Aussi, le soir précédant le départ du jeune homme, elle lui proposa de faire quelques pas le long de l’étang. La nuit était tiède, constellée d’étoiles, romantique à souhait. Ils marchèrent plusieurs minutes côte à côte sans se parler. Thomas partait à l’aube. Il ne fallait pas gâcher cet instant mais les circonlocutions n’étaient pas dans la nature de Lorenza. C’est pourquoi elle dit sans préambule :
— Souhaitez-vous toujours faire de moi votre femme, Thomas ?
— Vous n’avez pas changé ? Alors moi non plus ! répondit-il d’une voix calme mais que l’émotion enrouait.
Ils s’étaient immobilisés l’un en face de l’autre et se turent.

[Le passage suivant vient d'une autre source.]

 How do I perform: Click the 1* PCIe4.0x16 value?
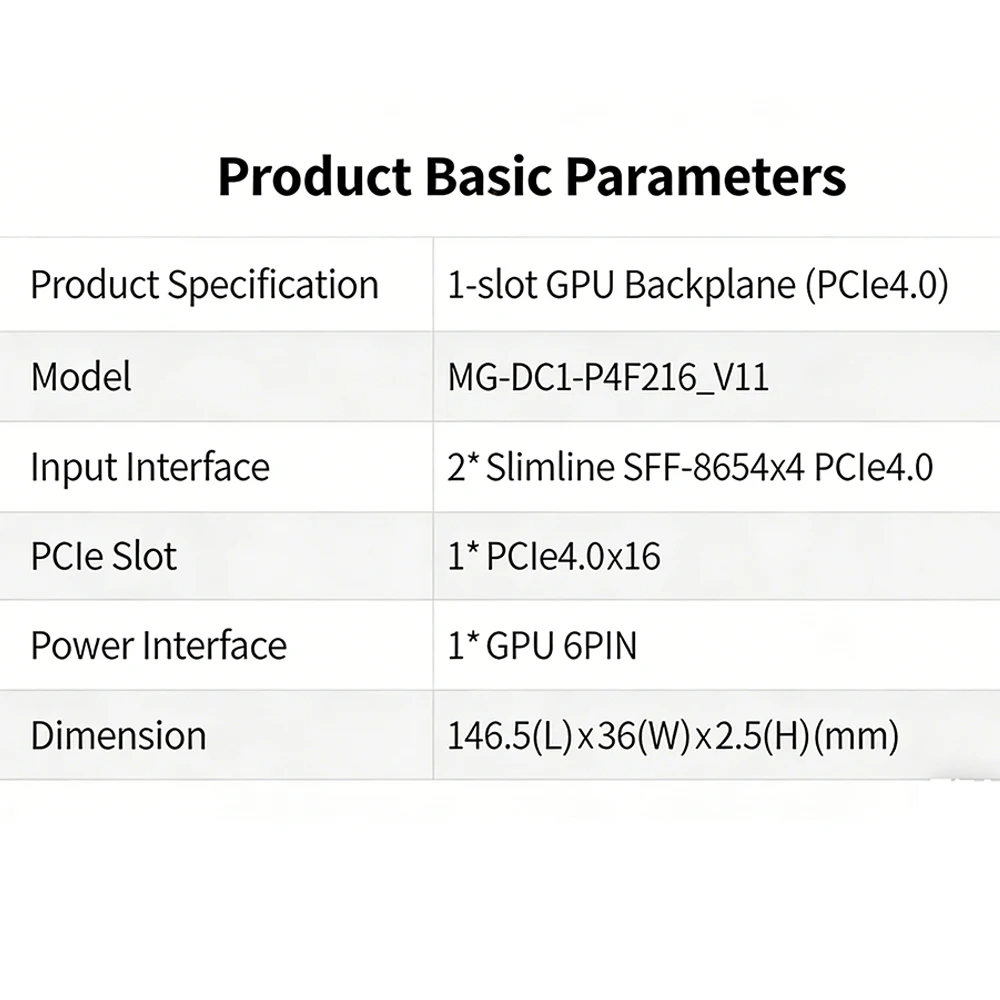(554, 556)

Ils se regardèrent un instant sans rien dire comme s’ils hésitaient au bord des mots mais, cette fois, ce fut lui qui rompit le silence :
— Je vous aime plus que jamais ! murmura-t-il. Assez pour respecter...
— Non, l’interrompit-elle en lui posant un doigt sur la bouche. Ce serait avilissant pour tous les deux. Au soir du mariage, je serai à vous tout entière, sans arrière-pensée, sans regret et, je crois, avec bonheur !
— Lorenza !... En vérité ?
— Prenez-moi dans vos bras, Thomas, serrez-les très fort... et ne les ouvrez plus jamais !
— Tant que je vivrai, Lorenza ! Tant que je...
Leur premier baiser étouffa le dernier mot...
Ce fut la veille du mariage que la lettre arriva portée par un messager à cheval qui la lança à un valet avant de repartir. Elle était adressée à donna Lorenza Davanzati et ne contenait que deux courtes phrases ainsi qu’un dessin reproduisant minutieusement la dague au lys rouge :
« Si tu l’épouses, il mourra comme les autres ! Tu seras à moi ou à personne ! »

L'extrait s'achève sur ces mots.